WORK TASK :: What does the data read, word for word, from the line containing "[Anterior] (73, 276)" through its final line? Give those lines only.
--------------------
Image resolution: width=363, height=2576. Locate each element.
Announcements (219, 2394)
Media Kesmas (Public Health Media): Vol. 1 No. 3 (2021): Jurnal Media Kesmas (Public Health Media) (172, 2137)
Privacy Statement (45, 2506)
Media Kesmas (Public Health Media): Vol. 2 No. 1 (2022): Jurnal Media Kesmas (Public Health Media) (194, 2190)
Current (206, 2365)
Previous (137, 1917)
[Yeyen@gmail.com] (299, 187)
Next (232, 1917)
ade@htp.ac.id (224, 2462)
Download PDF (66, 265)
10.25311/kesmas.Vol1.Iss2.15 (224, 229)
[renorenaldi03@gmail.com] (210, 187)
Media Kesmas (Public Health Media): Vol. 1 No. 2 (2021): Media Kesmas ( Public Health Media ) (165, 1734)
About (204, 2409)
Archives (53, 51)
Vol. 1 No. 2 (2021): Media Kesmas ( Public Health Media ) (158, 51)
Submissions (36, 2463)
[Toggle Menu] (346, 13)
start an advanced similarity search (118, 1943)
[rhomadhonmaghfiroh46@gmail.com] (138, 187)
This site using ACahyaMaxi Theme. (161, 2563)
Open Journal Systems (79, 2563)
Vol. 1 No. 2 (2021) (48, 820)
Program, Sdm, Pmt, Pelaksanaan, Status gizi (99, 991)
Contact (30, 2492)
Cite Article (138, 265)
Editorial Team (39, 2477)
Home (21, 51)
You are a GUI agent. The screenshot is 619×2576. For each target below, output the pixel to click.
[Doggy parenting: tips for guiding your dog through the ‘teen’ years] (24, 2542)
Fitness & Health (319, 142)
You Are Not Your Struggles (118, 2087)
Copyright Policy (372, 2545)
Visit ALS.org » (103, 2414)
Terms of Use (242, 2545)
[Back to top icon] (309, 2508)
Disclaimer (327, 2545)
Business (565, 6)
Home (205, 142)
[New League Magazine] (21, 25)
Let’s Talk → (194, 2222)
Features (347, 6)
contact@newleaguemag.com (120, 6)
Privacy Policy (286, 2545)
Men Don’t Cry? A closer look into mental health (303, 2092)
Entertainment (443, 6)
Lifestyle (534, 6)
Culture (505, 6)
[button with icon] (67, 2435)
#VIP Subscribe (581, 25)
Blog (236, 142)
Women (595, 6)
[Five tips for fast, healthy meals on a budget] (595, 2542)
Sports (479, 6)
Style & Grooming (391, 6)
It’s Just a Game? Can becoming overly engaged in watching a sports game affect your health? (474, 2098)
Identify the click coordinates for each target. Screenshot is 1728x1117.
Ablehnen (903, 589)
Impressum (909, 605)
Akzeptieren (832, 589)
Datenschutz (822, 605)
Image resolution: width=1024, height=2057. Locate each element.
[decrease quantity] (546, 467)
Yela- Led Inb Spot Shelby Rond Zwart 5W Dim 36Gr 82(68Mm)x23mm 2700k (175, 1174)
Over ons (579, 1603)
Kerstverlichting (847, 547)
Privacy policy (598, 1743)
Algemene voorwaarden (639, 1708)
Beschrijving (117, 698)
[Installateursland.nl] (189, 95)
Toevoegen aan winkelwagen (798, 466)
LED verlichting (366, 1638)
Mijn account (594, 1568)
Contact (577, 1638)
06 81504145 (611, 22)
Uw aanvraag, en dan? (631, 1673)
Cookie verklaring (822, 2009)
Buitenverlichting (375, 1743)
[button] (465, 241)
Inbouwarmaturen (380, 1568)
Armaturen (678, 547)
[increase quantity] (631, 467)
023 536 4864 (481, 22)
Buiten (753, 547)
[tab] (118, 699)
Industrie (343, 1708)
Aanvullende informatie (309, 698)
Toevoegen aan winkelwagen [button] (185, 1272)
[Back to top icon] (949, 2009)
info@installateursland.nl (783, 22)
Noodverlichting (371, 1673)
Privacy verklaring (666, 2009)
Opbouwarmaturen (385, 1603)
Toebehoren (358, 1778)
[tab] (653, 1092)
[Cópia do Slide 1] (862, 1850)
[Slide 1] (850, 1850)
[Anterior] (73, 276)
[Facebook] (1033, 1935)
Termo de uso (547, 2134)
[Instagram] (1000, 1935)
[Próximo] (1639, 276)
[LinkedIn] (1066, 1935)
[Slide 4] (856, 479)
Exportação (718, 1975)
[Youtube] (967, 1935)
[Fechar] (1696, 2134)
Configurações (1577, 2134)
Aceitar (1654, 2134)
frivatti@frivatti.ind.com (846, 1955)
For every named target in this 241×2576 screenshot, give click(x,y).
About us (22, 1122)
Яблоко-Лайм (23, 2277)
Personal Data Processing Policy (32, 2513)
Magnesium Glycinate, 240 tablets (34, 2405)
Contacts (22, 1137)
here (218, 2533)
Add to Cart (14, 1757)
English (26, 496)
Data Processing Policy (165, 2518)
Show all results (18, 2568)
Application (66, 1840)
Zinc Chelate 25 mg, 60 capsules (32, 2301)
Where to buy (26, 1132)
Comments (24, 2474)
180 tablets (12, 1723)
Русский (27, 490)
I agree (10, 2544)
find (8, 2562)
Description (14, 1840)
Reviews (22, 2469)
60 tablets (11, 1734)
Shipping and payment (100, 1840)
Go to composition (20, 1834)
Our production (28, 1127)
--------------------
ANSWER BELOW ::
[Anterior] (73, 276)
[Facebook] (1033, 1935)
Termo de uso (547, 2134)
[Instagram] (1000, 1935)
[Próximo] (1639, 276)
[LinkedIn] (1066, 1935)
[Slide 4] (856, 479)
Exportação (718, 1975)
[Youtube] (967, 1935)
[Fechar] (1696, 2134)
Configurações (1577, 2134)
Aceitar (1654, 2134)
frivatti@frivatti.ind.com (846, 1955)
For every named target in this 241×2576 screenshot, give click(x,y).
About us (22, 1122)
Яблоко-Лайм (23, 2277)
Personal Data Processing Policy (32, 2513)
Magnesium Glycinate, 240 tablets (34, 2405)
Contacts (22, 1137)
here (218, 2533)
Add to Cart (14, 1757)
English (26, 496)
Data Processing Policy (165, 2518)
Show all results (18, 2568)
Application (66, 1840)
Zinc Chelate 25 mg, 60 capsules (32, 2301)
Where to buy (26, 1132)
Comments (24, 2474)
180 tablets (12, 1723)
Русский (27, 490)
I agree (10, 2544)
find (8, 2562)
Description (14, 1840)
Reviews (22, 2469)
60 tablets (11, 1734)
Shipping and payment (100, 1840)
Go to composition (20, 1834)
Our production (28, 1127)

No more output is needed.